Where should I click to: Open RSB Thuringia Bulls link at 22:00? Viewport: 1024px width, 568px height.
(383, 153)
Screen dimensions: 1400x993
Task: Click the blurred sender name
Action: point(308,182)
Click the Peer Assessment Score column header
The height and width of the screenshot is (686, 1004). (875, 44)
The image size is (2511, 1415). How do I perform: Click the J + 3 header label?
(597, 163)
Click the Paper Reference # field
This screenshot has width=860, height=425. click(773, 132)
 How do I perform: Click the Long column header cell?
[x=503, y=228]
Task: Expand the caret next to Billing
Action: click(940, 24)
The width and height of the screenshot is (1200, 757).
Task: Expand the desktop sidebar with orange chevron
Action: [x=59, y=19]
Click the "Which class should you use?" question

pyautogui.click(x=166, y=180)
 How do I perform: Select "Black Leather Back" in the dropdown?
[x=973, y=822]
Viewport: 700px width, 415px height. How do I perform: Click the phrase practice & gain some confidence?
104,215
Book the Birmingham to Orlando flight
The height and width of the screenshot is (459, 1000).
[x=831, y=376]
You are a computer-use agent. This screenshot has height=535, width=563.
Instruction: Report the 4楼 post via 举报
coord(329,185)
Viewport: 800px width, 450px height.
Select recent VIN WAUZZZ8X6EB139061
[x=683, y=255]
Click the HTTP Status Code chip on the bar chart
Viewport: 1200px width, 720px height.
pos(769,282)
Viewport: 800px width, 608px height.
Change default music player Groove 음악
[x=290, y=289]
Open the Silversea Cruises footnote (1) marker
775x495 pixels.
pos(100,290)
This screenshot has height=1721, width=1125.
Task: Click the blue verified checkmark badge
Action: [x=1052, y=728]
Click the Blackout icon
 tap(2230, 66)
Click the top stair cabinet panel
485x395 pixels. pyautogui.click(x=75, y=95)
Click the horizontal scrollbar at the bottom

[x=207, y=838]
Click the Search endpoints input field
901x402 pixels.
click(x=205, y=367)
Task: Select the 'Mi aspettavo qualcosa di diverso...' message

▶ What is needed:
Copy the data word for word, beginning at the line that contains "Click the Blackout icon" and continuing through the end of the data.

▶ Answer to this problem:
Click the Blackout icon
 tap(2230, 66)
Click the top stair cabinet panel
485x395 pixels. pyautogui.click(x=75, y=95)
Click the horizontal scrollbar at the bottom

[x=207, y=838]
Click the Search endpoints input field
901x402 pixels.
click(x=205, y=367)
Task: Select the 'Mi aspettavo qualcosa di diverso...' message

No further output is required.